## Task details
Repeat the lines below verbatim, beginning at the line that contains "Restart the kernel via the toolbar icon" and stopping after the line that contains "pos(1136,127)".

-- start of Records for this exercise --

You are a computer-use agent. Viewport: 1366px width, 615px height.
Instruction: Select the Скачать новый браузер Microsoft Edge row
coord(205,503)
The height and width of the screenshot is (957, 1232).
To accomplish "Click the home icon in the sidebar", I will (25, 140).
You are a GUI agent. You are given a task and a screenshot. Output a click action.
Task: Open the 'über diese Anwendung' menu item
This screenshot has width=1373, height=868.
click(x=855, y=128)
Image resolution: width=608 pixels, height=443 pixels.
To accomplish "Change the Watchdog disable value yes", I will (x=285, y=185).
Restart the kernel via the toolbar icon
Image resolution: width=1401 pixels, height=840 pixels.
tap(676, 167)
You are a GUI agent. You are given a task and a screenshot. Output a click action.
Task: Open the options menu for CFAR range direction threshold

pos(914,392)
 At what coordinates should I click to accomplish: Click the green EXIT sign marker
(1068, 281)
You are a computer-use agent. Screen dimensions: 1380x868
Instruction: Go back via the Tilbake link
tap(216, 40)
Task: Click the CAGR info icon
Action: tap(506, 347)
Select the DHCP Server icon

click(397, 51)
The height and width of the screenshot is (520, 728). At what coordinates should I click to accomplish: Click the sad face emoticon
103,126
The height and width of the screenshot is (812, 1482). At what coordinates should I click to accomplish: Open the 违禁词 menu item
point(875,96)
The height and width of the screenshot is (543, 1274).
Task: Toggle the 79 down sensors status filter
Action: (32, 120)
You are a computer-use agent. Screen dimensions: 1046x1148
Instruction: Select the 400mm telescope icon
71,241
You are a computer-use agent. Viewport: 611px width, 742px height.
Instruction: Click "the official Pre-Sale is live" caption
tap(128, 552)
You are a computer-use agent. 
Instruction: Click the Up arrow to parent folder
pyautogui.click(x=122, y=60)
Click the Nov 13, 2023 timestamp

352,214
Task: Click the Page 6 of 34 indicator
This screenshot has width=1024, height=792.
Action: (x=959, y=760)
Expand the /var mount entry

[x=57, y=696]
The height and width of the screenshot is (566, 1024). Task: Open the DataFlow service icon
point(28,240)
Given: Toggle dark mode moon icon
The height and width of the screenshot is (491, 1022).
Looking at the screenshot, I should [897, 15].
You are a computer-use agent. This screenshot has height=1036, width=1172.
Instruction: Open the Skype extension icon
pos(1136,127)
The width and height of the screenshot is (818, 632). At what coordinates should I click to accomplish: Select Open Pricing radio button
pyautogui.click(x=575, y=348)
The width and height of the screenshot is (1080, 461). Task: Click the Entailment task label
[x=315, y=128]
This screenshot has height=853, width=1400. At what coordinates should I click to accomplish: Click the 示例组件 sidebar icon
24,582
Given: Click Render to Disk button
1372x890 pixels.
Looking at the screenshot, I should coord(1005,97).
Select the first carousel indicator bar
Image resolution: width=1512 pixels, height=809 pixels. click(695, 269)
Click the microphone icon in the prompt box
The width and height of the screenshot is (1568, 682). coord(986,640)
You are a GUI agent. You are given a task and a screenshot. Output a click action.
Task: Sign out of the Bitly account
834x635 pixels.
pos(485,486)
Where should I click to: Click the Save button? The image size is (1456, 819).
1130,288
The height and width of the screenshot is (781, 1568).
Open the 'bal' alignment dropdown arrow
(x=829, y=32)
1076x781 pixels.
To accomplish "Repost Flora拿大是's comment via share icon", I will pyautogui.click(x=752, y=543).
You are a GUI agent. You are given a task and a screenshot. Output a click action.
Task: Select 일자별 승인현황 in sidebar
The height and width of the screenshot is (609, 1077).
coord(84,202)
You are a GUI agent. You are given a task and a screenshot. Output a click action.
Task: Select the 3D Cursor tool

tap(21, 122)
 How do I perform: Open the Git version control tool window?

-- end of Records for this exercise --

## Output for this task
Restart the kernel via the toolbar icon
Image resolution: width=1401 pixels, height=840 pixels.
tap(676, 167)
You are a GUI agent. You are given a task and a screenshot. Output a click action.
Task: Open the options menu for CFAR range direction threshold

pos(914,392)
 At what coordinates should I click to accomplish: Click the green EXIT sign marker
(1068, 281)
You are a computer-use agent. Screen dimensions: 1380x868
Instruction: Go back via the Tilbake link
tap(216, 40)
Task: Click the CAGR info icon
Action: tap(506, 347)
Select the DHCP Server icon

click(397, 51)
The height and width of the screenshot is (520, 728). At what coordinates should I click to accomplish: Click the sad face emoticon
103,126
The height and width of the screenshot is (812, 1482). At what coordinates should I click to accomplish: Open the 违禁词 menu item
point(875,96)
The height and width of the screenshot is (543, 1274).
Task: Toggle the 79 down sensors status filter
Action: (32, 120)
You are a computer-use agent. Screen dimensions: 1046x1148
Instruction: Select the 400mm telescope icon
71,241
You are a computer-use agent. Viewport: 611px width, 742px height.
Instruction: Click "the official Pre-Sale is live" caption
tap(128, 552)
You are a computer-use agent. 
Instruction: Click the Up arrow to parent folder
pyautogui.click(x=122, y=60)
Click the Nov 13, 2023 timestamp

352,214
Task: Click the Page 6 of 34 indicator
This screenshot has width=1024, height=792.
Action: (x=959, y=760)
Expand the /var mount entry

[x=57, y=696]
The height and width of the screenshot is (566, 1024). Task: Open the DataFlow service icon
point(28,240)
Given: Toggle dark mode moon icon
The height and width of the screenshot is (491, 1022).
Looking at the screenshot, I should [897, 15].
You are a computer-use agent. This screenshot has height=1036, width=1172.
Instruction: Open the Skype extension icon
pos(1136,127)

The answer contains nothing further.